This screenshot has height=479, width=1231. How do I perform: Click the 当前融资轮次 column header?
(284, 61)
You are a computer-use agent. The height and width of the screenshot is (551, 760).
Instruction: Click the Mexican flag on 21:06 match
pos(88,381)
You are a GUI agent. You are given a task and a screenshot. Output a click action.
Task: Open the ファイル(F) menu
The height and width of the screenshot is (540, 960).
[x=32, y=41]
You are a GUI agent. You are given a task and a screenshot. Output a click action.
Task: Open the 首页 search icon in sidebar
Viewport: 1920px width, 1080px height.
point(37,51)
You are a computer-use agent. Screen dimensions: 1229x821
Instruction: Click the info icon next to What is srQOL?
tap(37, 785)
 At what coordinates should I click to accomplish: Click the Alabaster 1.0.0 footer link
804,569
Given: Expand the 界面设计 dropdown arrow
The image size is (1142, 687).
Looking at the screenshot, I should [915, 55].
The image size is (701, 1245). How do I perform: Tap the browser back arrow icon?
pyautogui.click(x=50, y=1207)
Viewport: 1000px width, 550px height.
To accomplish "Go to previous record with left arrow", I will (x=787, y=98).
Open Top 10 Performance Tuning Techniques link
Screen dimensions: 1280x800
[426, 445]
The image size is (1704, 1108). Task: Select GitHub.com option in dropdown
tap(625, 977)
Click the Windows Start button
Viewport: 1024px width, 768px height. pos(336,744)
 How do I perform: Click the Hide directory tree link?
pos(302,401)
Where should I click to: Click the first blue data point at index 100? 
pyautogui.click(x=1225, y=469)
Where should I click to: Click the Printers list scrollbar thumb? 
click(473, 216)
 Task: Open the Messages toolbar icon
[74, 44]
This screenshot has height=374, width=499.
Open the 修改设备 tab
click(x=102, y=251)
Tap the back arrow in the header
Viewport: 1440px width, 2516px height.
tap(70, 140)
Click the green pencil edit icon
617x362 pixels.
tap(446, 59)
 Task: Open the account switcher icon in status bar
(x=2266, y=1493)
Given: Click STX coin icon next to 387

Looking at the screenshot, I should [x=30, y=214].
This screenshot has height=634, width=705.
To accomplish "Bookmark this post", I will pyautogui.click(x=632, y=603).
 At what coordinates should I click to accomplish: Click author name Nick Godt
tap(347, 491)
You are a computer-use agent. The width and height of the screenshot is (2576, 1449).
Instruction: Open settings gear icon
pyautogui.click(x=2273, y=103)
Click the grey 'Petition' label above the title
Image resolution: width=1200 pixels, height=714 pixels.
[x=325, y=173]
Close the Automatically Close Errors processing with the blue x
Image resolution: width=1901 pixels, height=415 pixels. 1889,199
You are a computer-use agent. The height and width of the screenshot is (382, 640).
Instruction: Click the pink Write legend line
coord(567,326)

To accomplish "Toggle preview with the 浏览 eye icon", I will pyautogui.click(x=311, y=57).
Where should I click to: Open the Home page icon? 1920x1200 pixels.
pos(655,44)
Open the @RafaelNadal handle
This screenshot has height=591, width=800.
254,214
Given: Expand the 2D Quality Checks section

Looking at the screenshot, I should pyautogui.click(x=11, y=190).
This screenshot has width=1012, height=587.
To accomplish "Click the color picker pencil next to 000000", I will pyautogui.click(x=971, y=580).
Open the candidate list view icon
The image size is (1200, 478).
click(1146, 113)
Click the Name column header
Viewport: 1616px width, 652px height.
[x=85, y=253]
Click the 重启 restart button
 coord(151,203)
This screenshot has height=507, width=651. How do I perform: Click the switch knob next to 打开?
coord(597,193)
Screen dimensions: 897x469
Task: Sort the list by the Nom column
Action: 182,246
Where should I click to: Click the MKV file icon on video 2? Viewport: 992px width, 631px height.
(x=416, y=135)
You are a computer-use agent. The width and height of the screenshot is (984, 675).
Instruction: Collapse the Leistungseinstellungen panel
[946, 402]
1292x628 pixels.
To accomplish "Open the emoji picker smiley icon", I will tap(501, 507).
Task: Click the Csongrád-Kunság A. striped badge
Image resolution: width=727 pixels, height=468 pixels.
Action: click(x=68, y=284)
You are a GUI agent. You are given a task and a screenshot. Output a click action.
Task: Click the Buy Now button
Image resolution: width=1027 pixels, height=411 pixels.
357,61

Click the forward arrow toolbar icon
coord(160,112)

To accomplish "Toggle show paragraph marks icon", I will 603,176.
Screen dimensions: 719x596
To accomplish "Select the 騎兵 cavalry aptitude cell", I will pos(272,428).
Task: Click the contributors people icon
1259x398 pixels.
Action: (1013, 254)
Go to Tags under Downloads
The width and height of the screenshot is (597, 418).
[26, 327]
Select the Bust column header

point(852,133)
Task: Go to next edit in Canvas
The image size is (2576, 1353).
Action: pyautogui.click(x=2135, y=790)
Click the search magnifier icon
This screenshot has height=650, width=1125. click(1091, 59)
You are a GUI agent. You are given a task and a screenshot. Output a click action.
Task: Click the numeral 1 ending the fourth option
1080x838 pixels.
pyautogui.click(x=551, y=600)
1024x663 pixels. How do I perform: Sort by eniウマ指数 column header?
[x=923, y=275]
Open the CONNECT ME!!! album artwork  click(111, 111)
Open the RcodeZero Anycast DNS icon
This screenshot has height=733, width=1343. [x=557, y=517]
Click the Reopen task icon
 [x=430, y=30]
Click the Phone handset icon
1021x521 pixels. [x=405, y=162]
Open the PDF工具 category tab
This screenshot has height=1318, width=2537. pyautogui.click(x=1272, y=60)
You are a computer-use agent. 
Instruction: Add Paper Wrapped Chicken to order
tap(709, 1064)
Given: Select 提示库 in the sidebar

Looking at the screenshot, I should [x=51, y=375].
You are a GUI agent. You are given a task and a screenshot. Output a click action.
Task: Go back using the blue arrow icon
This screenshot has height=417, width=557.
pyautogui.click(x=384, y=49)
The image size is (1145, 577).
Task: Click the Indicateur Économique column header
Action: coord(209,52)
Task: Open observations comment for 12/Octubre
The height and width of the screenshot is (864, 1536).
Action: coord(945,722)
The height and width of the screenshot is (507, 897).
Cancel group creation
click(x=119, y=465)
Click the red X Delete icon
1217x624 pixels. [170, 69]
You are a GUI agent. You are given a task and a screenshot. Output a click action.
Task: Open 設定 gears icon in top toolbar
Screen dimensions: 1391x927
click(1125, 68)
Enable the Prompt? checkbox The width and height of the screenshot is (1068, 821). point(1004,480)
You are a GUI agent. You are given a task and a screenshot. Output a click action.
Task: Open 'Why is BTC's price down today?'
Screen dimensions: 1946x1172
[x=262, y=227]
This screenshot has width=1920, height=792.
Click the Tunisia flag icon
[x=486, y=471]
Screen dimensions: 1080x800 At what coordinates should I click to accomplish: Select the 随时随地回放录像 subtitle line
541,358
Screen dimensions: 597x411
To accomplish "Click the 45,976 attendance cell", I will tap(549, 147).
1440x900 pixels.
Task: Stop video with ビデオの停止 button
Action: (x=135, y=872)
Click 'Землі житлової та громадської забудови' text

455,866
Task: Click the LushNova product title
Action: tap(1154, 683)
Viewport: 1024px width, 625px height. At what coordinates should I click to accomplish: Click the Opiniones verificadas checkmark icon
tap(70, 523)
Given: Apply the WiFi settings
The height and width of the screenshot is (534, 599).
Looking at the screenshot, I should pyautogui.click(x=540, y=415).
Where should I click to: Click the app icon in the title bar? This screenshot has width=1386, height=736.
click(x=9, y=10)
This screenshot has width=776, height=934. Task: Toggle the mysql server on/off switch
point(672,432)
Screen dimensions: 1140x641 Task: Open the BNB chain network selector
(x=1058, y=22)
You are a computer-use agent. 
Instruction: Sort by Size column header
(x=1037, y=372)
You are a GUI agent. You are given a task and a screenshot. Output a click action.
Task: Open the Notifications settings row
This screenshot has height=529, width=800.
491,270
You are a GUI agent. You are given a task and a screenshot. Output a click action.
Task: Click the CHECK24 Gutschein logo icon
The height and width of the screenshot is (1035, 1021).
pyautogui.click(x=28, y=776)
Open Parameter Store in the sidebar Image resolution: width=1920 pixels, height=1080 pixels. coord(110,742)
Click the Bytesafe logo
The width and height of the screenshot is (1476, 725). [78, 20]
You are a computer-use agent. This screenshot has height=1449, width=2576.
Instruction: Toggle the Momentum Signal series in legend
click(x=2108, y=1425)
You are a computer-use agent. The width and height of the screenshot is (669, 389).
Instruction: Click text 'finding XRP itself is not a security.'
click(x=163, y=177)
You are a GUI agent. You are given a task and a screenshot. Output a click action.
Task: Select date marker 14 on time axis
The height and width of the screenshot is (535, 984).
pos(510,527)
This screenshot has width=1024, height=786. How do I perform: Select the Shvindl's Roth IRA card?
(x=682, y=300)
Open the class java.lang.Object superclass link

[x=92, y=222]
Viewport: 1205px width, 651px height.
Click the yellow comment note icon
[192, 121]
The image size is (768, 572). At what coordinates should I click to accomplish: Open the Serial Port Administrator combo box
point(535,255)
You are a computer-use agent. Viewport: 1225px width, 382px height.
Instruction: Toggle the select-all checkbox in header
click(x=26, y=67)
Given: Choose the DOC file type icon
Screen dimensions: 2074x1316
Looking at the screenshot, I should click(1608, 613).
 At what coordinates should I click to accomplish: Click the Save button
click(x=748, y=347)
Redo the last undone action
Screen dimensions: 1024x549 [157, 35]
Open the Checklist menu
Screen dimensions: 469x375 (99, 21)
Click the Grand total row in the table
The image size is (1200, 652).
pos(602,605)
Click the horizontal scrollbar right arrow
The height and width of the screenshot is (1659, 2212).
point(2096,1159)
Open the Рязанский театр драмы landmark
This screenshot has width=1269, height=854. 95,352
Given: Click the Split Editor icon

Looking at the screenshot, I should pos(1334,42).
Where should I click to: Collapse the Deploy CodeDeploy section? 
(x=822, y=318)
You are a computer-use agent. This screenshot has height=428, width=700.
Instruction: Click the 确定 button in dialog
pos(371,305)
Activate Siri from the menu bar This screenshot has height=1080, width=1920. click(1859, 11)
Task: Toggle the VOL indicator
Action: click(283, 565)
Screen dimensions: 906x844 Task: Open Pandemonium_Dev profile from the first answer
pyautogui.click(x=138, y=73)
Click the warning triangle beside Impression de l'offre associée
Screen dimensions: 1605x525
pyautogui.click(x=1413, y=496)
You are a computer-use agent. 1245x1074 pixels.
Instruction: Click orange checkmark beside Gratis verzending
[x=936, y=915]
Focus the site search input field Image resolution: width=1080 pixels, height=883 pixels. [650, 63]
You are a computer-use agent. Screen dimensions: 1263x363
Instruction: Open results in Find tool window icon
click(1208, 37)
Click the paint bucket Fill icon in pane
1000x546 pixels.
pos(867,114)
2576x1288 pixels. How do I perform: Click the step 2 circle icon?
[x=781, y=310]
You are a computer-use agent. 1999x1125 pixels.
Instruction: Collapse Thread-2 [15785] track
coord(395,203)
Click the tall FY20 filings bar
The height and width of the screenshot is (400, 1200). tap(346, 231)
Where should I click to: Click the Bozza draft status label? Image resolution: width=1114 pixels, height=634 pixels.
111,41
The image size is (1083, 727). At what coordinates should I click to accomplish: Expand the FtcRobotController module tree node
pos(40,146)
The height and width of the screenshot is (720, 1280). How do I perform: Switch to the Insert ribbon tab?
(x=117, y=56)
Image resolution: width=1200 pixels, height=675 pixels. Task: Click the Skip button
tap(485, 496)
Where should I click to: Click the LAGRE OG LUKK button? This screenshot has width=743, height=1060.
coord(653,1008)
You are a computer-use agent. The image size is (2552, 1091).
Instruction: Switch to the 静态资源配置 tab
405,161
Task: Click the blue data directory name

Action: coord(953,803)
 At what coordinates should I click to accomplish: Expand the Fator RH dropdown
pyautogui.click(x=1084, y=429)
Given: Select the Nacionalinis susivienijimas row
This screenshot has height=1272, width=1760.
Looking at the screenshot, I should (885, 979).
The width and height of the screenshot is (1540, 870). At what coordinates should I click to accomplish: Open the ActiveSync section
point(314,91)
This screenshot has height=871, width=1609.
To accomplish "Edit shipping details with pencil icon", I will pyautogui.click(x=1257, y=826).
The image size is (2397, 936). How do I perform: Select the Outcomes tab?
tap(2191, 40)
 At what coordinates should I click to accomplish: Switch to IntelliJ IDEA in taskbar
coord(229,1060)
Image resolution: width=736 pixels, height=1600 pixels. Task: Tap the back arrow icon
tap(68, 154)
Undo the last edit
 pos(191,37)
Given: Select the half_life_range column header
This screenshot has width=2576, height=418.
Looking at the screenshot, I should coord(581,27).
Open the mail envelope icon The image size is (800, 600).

_ _ _ _

• [Exercise goal]: Extract every line of the records that contains the word "blue", matching case exactly.

• [Result]:
Where should I click to: Click the first blue data point at index 100? 
Close the Automatically Close Errors processing with the blue x
Task: Go back using the blue arrow icon
Task: Click the blue data directory name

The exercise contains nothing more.